• **PROBLEM DETAILS**
Nothing in the data below may be left out; return all of it exactly.
****
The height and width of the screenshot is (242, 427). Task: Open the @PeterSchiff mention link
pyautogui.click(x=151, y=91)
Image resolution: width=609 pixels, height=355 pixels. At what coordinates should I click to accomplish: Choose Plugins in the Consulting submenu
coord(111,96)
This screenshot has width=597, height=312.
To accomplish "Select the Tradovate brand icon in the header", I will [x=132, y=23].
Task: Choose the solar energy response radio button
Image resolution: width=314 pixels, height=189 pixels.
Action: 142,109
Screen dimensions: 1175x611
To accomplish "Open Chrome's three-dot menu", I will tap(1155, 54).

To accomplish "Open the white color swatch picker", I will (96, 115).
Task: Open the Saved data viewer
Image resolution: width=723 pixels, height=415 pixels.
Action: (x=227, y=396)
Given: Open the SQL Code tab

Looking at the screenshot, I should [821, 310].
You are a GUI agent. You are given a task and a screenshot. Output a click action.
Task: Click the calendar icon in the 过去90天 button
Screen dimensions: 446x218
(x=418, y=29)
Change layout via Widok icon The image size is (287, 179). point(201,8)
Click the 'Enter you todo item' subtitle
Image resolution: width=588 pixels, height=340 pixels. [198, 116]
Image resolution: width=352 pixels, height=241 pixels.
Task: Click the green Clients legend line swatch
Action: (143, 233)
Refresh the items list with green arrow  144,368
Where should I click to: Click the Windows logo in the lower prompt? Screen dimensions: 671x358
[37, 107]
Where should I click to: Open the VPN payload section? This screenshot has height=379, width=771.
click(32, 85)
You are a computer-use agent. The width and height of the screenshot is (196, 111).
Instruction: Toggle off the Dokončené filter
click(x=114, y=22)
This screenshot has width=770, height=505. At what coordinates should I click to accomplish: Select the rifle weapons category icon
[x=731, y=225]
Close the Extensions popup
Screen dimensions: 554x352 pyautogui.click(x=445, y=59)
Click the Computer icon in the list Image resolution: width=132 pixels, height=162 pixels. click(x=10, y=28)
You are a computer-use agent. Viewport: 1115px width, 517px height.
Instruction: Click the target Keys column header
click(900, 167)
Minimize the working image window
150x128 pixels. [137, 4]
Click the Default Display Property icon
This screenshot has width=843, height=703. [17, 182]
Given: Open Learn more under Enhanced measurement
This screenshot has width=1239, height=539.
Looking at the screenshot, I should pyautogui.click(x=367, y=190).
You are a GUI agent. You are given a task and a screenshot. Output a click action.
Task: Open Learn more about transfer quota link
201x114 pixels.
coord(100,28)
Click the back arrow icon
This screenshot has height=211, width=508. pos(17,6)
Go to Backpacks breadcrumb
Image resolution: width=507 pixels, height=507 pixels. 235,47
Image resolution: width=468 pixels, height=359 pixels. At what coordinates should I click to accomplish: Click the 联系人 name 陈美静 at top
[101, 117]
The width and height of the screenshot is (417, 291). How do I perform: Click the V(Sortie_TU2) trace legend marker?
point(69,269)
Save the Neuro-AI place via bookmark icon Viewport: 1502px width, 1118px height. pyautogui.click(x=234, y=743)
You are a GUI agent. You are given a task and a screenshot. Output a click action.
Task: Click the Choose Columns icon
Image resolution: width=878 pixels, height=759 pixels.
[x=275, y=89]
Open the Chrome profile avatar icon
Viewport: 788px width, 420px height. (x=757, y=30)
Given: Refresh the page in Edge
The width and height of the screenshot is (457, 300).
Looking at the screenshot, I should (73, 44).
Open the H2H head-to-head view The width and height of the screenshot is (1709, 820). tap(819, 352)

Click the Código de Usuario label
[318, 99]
****
• **ANSWER SECTION**
The height and width of the screenshot is (242, 427). Task: Open the @PeterSchiff mention link
pyautogui.click(x=151, y=91)
Image resolution: width=609 pixels, height=355 pixels. At what coordinates should I click to accomplish: Choose Plugins in the Consulting submenu
coord(111,96)
This screenshot has width=597, height=312.
To accomplish "Select the Tradovate brand icon in the header", I will [x=132, y=23].
Task: Choose the solar energy response radio button
Image resolution: width=314 pixels, height=189 pixels.
Action: 142,109
Screen dimensions: 1175x611
To accomplish "Open Chrome's three-dot menu", I will tap(1155, 54).

To accomplish "Open the white color swatch picker", I will (96, 115).
Task: Open the Saved data viewer
Image resolution: width=723 pixels, height=415 pixels.
Action: (x=227, y=396)
Given: Open the SQL Code tab

Looking at the screenshot, I should [821, 310].
You are a GUI agent. You are given a task and a screenshot. Output a click action.
Task: Click the calendar icon in the 过去90天 button
Screen dimensions: 446x218
(x=418, y=29)
Change layout via Widok icon The image size is (287, 179). point(201,8)
Click the 'Enter you todo item' subtitle
Image resolution: width=588 pixels, height=340 pixels. [198, 116]
Image resolution: width=352 pixels, height=241 pixels.
Task: Click the green Clients legend line swatch
Action: (143, 233)
Refresh the items list with green arrow  144,368
Where should I click to: Click the Windows logo in the lower prompt? Screen dimensions: 671x358
[37, 107]
Where should I click to: Open the VPN payload section? This screenshot has height=379, width=771.
click(32, 85)
You are a computer-use agent. The width and height of the screenshot is (196, 111).
Instruction: Toggle off the Dokončené filter
click(x=114, y=22)
This screenshot has width=770, height=505. At what coordinates should I click to accomplish: Select the rifle weapons category icon
[x=731, y=225]
Close the Extensions popup
Screen dimensions: 554x352 pyautogui.click(x=445, y=59)
Click the Computer icon in the list Image resolution: width=132 pixels, height=162 pixels. click(x=10, y=28)
You are a computer-use agent. Viewport: 1115px width, 517px height.
Instruction: Click the target Keys column header
click(900, 167)
Minimize the working image window
150x128 pixels. [137, 4]
Click the Default Display Property icon
This screenshot has width=843, height=703. [17, 182]
Given: Open Learn more under Enhanced measurement
This screenshot has width=1239, height=539.
Looking at the screenshot, I should pyautogui.click(x=367, y=190).
You are a GUI agent. You are given a task and a screenshot. Output a click action.
Task: Open Learn more about transfer quota link
201x114 pixels.
coord(100,28)
Click the back arrow icon
This screenshot has height=211, width=508. pos(17,6)
Go to Backpacks breadcrumb
Image resolution: width=507 pixels, height=507 pixels. 235,47
Image resolution: width=468 pixels, height=359 pixels. At what coordinates should I click to accomplish: Click the 联系人 name 陈美静 at top
[101, 117]
The width and height of the screenshot is (417, 291). How do I perform: Click the V(Sortie_TU2) trace legend marker?
point(69,269)
Save the Neuro-AI place via bookmark icon Viewport: 1502px width, 1118px height. pyautogui.click(x=234, y=743)
You are a GUI agent. You are given a task and a screenshot. Output a click action.
Task: Click the Choose Columns icon
Image resolution: width=878 pixels, height=759 pixels.
[x=275, y=89]
Open the Chrome profile avatar icon
Viewport: 788px width, 420px height. (x=757, y=30)
Given: Refresh the page in Edge
The width and height of the screenshot is (457, 300).
Looking at the screenshot, I should (73, 44).
Open the H2H head-to-head view The width and height of the screenshot is (1709, 820). tap(819, 352)

Click the Código de Usuario label
[318, 99]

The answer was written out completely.